[Excerpt to read]:
# anyone own a hk p2000k (compact) 9mm?



## jason0007 (Nov 21, 2006)

how do u like it ...
pros /cons?
good ccw weapon?


----------



## mw1311 (Feb 7, 2007)

I've owned a P2000SK .40 LEM, was a very nice gun. easy to conceal to. get it - you won't be sorry.


----------



## Blkhawk73 (Sep 2, 2006)

I own a 9mm SK. Bought as a range/fun gun mostly. Using the right holseter/belt it would make a great CCW I think. Mine's very accurate within the range of it's intended useage and one of THE most comfortable pistols I've held. :smt023


----------



## jason0007 (Nov 21, 2006)

Blkhawk73 said:


> I own a 9mm SK. Bought as a range/fun gun mostly. Using the right holseter/belt it would make a great CCW I think. Mine's very accurate within the range of it's intended useage and one of THE most comfortable pistols I've held. :smt023


what type of holster do u have for the p2k?


----------



## Blkhawk73 (Sep 2, 2006)

jason0007 said:


> what type of holster do u have for the p2k?

[Records shown]:
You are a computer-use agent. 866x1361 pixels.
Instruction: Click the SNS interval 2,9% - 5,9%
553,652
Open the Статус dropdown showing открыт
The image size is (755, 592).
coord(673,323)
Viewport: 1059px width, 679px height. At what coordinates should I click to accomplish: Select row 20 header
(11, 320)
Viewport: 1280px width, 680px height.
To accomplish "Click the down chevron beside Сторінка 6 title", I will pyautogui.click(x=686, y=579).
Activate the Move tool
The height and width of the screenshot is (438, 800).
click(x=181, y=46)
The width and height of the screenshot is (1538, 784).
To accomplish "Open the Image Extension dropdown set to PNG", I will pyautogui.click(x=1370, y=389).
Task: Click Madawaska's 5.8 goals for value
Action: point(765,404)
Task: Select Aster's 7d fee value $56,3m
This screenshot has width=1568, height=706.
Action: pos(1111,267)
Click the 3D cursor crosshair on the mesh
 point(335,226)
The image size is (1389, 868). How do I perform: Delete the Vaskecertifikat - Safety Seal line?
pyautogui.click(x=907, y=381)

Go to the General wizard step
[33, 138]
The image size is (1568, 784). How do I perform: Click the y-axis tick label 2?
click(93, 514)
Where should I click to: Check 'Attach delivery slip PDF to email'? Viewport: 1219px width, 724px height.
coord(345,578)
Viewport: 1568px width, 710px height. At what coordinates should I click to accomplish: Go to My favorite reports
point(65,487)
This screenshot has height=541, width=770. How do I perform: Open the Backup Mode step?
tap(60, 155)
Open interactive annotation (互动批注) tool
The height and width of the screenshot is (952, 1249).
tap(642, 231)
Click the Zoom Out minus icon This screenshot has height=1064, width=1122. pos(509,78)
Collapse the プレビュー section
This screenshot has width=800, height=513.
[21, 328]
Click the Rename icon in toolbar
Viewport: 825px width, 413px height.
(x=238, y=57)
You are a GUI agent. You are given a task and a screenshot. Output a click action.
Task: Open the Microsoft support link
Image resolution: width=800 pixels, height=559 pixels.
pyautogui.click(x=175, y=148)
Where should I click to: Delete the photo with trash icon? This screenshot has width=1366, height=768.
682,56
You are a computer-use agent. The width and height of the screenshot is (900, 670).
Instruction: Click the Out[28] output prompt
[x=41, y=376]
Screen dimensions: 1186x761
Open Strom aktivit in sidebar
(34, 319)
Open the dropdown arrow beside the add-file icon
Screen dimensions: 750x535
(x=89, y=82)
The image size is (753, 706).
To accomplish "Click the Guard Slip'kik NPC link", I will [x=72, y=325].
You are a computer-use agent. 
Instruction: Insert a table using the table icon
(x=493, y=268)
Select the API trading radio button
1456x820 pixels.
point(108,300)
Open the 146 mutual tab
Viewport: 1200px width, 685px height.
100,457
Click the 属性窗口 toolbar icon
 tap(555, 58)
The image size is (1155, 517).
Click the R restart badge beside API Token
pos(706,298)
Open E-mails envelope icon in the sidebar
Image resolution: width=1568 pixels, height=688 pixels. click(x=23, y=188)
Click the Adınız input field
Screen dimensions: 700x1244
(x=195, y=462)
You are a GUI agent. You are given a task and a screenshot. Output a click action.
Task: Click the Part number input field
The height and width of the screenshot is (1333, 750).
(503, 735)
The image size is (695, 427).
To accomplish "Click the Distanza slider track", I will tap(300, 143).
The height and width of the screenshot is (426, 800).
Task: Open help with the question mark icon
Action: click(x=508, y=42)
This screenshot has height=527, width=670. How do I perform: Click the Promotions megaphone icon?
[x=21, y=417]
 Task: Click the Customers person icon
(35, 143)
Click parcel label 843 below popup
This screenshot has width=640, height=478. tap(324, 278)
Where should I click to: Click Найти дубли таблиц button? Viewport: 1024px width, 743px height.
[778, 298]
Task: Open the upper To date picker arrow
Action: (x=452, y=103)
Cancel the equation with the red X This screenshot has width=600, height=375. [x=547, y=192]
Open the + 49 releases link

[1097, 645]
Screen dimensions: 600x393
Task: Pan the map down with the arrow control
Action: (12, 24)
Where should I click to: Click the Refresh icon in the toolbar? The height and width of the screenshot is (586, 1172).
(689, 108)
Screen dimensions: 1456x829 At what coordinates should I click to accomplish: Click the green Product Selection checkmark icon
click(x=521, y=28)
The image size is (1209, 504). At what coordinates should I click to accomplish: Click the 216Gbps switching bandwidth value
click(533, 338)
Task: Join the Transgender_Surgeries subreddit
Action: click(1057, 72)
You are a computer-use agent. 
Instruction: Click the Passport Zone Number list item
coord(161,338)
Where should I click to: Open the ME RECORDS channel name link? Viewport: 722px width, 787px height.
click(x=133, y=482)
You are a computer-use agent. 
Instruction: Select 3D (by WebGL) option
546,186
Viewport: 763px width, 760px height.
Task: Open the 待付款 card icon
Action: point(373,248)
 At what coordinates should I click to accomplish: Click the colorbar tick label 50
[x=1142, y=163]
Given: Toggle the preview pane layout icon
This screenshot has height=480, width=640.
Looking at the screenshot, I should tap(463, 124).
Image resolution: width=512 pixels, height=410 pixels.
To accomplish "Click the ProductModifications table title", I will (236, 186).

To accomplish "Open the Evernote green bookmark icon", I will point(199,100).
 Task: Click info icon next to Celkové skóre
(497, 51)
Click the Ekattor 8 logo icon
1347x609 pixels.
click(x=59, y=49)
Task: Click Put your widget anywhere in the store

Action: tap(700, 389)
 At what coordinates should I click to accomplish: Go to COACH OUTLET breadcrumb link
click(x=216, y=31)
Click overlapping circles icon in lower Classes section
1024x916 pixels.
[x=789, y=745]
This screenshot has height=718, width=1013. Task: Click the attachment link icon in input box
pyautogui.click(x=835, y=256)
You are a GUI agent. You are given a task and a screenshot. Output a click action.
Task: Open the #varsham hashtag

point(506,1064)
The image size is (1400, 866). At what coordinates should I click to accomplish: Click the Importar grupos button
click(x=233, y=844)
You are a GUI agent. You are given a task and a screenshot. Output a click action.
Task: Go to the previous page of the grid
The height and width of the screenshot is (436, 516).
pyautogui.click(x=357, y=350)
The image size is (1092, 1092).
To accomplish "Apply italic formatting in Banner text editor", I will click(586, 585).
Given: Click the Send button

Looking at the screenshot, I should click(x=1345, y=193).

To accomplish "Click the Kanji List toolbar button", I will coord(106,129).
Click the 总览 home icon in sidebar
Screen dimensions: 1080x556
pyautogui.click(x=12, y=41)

[Task instructions]:
1. In the HK compact pistol thread, turn Blkhawk73's first post, beginning "I own a 9mm SK," into a short bulleted list that keeps its main facts.
2. Resume the HK compact pistol thread after its last line.

[Answers given]:
1.
- Owns a 9mm SK, bought mainly as a range and fun gun.
- Thinks it would make a great CCW with the right holster and belt.
- Finds it very accurate within its intended range of use.
- Counts it among the most comfortable pistols they have held.

2.
 None currently as I don't use that for a carry gun. I am planning to get a holster for it. It'll very likely be something from Mitch Rosen as the majority of my leather is from him. Haven't decided on the model holster yet though. Won't worry bout that for a while since my current carry gun, a SP101, is just fine and I have a P7M8 as an alternative.


----------



## Funyet (Jan 2, 2007)

*9mm P2000sk V3*

I have a P2000sk. At first I really didn't like it because of the cramped (at least with my hand) grip. I tired flat baseplates and they tended to pinch my finger when a shot was fired. I was going to sell it but decided to give it a few more tries and figured out how to grip it. It's now one of my favorites. The grip is a bit longer than that of a Glock 26. I have a Bullman IWB holster that fits it pretty well. I have a FIST IWB on order.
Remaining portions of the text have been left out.